→ TASK OBJECTIVE
Copy out the entries below exactly as they stand, but only from the line containing "Image resolution: width=158, height=2576." through the line containing "[Vizcacha: The Burned".

→ DATA UNDER STUDY
Segment Open

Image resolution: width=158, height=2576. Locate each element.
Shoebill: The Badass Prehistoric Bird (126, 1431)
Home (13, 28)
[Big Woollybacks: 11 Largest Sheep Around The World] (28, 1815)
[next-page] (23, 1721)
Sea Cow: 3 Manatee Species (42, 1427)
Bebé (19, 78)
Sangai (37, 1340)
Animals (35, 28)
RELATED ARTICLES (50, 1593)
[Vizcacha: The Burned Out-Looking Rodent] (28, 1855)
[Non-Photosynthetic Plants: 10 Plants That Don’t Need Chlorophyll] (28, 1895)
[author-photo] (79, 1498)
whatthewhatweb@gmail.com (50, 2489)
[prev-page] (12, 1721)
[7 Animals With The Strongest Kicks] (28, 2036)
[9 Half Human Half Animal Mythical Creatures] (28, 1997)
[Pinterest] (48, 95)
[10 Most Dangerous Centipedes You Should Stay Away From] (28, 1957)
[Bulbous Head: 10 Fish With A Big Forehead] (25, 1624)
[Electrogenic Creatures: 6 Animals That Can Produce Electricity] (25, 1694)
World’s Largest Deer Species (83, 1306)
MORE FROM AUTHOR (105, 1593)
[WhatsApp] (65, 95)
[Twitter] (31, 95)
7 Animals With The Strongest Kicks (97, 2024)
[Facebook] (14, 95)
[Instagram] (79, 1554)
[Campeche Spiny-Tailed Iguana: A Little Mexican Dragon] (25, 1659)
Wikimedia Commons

Segment Closed
Segment Open

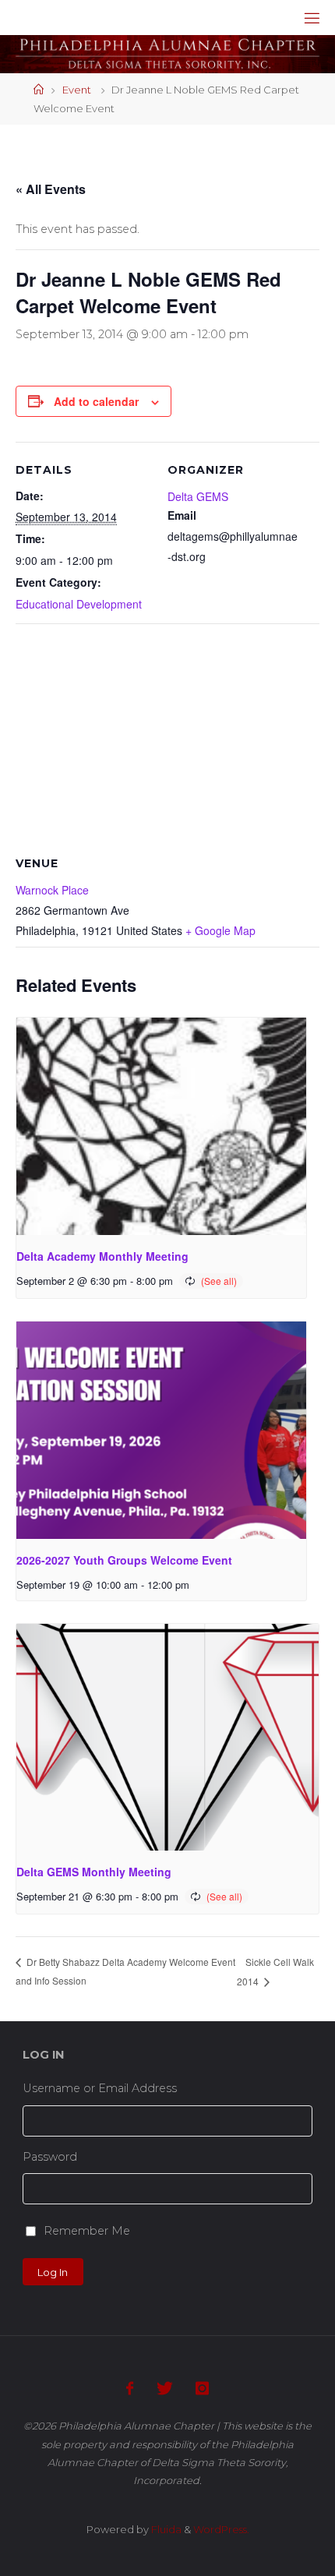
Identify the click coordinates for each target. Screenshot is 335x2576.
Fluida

Segment Closed

→ SOLUTION
Image resolution: width=158, height=2576. Locate each element.
Shoebill: The Badass Prehistoric Bird (126, 1431)
Home (13, 28)
[Big Woollybacks: 11 Largest Sheep Around The World] (28, 1815)
[next-page] (23, 1721)
Sea Cow: 3 Manatee Species (42, 1427)
Bebé (19, 78)
Sangai (37, 1340)
Animals (35, 28)
RELATED ARTICLES (50, 1593)
[Vizcacha: The Burned Out-Looking Rodent] (28, 1855)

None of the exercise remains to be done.